### [Try it]
Your answer should be the exact lines of the data below from the one containing "Open More user settings online" through the one containing "The width and height of the screenshot is (999, 461)."; please include nothing else.

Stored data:
┄┄┄┄┄┄

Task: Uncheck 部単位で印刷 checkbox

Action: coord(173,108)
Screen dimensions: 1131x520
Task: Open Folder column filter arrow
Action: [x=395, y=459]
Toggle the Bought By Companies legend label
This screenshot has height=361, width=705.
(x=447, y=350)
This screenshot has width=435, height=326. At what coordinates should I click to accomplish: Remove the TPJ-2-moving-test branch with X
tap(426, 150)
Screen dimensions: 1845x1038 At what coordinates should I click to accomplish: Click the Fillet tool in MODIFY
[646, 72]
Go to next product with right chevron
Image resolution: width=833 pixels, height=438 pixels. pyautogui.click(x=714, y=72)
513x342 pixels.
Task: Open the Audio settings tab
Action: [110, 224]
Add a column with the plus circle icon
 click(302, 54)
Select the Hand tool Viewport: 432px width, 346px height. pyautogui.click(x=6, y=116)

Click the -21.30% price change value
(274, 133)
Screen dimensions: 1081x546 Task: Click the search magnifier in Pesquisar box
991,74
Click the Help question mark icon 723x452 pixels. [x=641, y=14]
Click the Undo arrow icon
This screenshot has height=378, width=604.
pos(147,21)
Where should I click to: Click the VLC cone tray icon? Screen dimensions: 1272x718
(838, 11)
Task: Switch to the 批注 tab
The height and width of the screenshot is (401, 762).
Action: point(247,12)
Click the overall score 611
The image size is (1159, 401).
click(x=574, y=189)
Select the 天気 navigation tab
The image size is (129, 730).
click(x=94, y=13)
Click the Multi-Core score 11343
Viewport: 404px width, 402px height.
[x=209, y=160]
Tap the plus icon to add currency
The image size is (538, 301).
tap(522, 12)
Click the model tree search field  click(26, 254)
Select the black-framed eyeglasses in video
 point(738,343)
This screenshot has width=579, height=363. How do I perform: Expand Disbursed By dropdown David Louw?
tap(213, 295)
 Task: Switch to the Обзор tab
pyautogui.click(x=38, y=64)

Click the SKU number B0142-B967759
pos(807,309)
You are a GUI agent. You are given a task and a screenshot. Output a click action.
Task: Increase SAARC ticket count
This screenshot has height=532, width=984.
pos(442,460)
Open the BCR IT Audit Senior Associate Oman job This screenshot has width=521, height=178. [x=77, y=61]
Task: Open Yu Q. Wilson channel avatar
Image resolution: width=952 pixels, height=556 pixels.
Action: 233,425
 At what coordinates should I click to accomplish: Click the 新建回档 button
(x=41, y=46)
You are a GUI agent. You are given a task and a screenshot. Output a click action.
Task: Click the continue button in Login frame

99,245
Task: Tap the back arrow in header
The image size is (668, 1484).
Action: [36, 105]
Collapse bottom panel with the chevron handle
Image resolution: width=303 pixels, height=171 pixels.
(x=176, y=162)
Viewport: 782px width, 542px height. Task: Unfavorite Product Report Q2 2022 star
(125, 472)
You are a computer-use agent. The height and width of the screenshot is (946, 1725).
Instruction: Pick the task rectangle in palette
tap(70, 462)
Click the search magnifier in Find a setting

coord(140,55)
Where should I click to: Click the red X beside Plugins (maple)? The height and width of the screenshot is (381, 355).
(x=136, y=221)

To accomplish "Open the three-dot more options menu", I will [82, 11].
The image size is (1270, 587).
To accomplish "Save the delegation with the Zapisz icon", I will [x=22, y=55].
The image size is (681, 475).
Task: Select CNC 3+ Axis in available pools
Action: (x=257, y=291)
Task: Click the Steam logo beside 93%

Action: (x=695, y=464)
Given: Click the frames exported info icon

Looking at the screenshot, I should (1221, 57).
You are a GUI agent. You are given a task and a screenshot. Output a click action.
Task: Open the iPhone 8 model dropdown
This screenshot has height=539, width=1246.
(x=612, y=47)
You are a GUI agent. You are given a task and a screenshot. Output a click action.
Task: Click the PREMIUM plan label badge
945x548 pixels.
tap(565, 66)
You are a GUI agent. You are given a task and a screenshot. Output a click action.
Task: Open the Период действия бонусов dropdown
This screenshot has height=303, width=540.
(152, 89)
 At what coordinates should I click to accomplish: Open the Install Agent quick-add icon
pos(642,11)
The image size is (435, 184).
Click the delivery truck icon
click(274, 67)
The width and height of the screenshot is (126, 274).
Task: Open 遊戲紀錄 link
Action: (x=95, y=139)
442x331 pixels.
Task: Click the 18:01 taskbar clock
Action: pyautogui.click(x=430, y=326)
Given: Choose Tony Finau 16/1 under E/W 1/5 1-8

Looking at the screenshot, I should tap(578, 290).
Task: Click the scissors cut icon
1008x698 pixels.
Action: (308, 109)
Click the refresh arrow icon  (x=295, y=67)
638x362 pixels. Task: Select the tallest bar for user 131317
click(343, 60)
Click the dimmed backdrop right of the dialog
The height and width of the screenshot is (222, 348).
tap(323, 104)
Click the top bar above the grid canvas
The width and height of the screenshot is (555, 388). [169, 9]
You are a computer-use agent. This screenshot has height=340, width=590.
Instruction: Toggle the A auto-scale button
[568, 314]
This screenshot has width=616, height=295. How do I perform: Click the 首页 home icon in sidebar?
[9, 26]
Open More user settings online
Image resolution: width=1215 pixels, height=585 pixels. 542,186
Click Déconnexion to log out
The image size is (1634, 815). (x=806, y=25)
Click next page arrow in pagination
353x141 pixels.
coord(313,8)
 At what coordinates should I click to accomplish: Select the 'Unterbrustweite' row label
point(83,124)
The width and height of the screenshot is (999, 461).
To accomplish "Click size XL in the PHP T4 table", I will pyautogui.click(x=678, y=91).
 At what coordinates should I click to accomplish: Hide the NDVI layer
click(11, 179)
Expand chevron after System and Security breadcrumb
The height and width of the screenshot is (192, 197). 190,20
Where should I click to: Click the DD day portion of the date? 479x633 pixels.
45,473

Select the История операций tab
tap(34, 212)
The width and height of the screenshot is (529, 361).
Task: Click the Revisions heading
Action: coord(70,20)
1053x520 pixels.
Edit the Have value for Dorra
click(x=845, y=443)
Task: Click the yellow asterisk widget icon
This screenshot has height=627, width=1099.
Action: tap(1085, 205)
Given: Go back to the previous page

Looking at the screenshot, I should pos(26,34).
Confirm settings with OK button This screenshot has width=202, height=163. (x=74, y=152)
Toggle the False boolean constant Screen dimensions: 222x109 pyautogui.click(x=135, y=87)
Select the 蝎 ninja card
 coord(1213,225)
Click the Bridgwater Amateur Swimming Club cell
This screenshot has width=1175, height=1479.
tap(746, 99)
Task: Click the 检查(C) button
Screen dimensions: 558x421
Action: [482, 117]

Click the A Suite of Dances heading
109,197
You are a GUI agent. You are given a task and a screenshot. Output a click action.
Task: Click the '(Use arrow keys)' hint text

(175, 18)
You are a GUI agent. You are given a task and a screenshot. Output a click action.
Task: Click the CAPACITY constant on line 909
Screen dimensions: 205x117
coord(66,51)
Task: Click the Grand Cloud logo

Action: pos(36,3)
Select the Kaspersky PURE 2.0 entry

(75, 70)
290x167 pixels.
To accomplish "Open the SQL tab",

┄┄┄┄┄┄

### [Solution for this exercise]
Open More user settings online
Image resolution: width=1215 pixels, height=585 pixels. 542,186
Click Déconnexion to log out
The image size is (1634, 815). (x=806, y=25)
Click next page arrow in pagination
353x141 pixels.
coord(313,8)
 At what coordinates should I click to accomplish: Select the 'Unterbrustweite' row label
point(83,124)
The width and height of the screenshot is (999, 461).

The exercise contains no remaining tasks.